Saved entries:
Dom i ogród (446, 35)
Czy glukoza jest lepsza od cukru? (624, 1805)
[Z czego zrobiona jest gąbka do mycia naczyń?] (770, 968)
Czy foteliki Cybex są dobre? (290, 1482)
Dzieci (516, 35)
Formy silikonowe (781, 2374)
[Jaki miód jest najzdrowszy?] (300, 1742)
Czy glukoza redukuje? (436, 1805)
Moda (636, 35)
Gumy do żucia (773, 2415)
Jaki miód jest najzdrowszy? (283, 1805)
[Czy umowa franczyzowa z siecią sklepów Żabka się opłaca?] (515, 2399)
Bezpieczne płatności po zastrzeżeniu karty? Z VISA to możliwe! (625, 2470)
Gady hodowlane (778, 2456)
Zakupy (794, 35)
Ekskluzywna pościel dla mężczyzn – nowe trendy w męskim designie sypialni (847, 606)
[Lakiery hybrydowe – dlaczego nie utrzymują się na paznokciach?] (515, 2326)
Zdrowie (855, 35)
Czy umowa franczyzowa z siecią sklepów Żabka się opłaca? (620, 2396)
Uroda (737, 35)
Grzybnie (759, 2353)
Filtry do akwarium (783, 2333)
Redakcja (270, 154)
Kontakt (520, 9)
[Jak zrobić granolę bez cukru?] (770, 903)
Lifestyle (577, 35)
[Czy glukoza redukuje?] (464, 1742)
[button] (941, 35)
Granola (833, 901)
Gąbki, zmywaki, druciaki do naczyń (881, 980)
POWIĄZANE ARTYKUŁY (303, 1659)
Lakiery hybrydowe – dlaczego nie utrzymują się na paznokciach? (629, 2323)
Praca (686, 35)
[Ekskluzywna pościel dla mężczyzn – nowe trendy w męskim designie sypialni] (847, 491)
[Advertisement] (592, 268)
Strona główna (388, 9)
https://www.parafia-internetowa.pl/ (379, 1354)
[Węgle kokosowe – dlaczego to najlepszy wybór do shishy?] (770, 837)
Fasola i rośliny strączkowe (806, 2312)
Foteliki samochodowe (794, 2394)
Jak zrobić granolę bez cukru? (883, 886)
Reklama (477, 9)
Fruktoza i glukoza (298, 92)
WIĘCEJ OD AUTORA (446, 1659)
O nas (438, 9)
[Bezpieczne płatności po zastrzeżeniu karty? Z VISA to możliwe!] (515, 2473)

● TASK
Output the data in full, exactly as it stands.

● YOUR RESPONSE
Dom i ogród (446, 35)
Czy glukoza jest lepsza od cukru? (624, 1805)
[Z czego zrobiona jest gąbka do mycia naczyń?] (770, 968)
Czy foteliki Cybex są dobre? (290, 1482)
Dzieci (516, 35)
Formy silikonowe (781, 2374)
[Jaki miód jest najzdrowszy?] (300, 1742)
Czy glukoza redukuje? (436, 1805)
Moda (636, 35)
Gumy do żucia (773, 2415)
Jaki miód jest najzdrowszy? (283, 1805)
[Czy umowa franczyzowa z siecią sklepów Żabka się opłaca?] (515, 2399)
Bezpieczne płatności po zastrzeżeniu karty? Z VISA to możliwe! (625, 2470)
Gady hodowlane (778, 2456)
Zakupy (794, 35)
Ekskluzywna pościel dla mężczyzn – nowe trendy w męskim designie sypialni (847, 606)
[Lakiery hybrydowe – dlaczego nie utrzymują się na paznokciach?] (515, 2326)
Zdrowie (855, 35)
Czy umowa franczyzowa z siecią sklepów Żabka się opłaca? (620, 2396)
Uroda (737, 35)
Grzybnie (759, 2353)
Filtry do akwarium (783, 2333)
Redakcja (270, 154)
Kontakt (520, 9)
[Jak zrobić granolę bez cukru?] (770, 903)
Lifestyle (577, 35)
[Czy glukoza redukuje?] (464, 1742)
[button] (941, 35)
Granola (833, 901)
Gąbki, zmywaki, druciaki do naczyń (881, 980)
POWIĄZANE ARTYKUŁY (303, 1659)
Lakiery hybrydowe – dlaczego nie utrzymują się na paznokciach? (629, 2323)
Praca (686, 35)
[Ekskluzywna pościel dla mężczyzn – nowe trendy w męskim designie sypialni] (847, 491)
[Advertisement] (592, 268)
Strona główna (388, 9)
https://www.parafia-internetowa.pl/ (379, 1354)
[Węgle kokosowe – dlaczego to najlepszy wybór do shishy?] (770, 837)
Fasola i rośliny strączkowe (806, 2312)
Foteliki samochodowe (794, 2394)
Jak zrobić granolę bez cukru? (883, 886)
Reklama (477, 9)
Fruktoza i glukoza (298, 92)
WIĘCEJ OD AUTORA (446, 1659)
O nas (438, 9)
[Bezpieczne płatności po zastrzeżeniu karty? Z VISA to możliwe!] (515, 2473)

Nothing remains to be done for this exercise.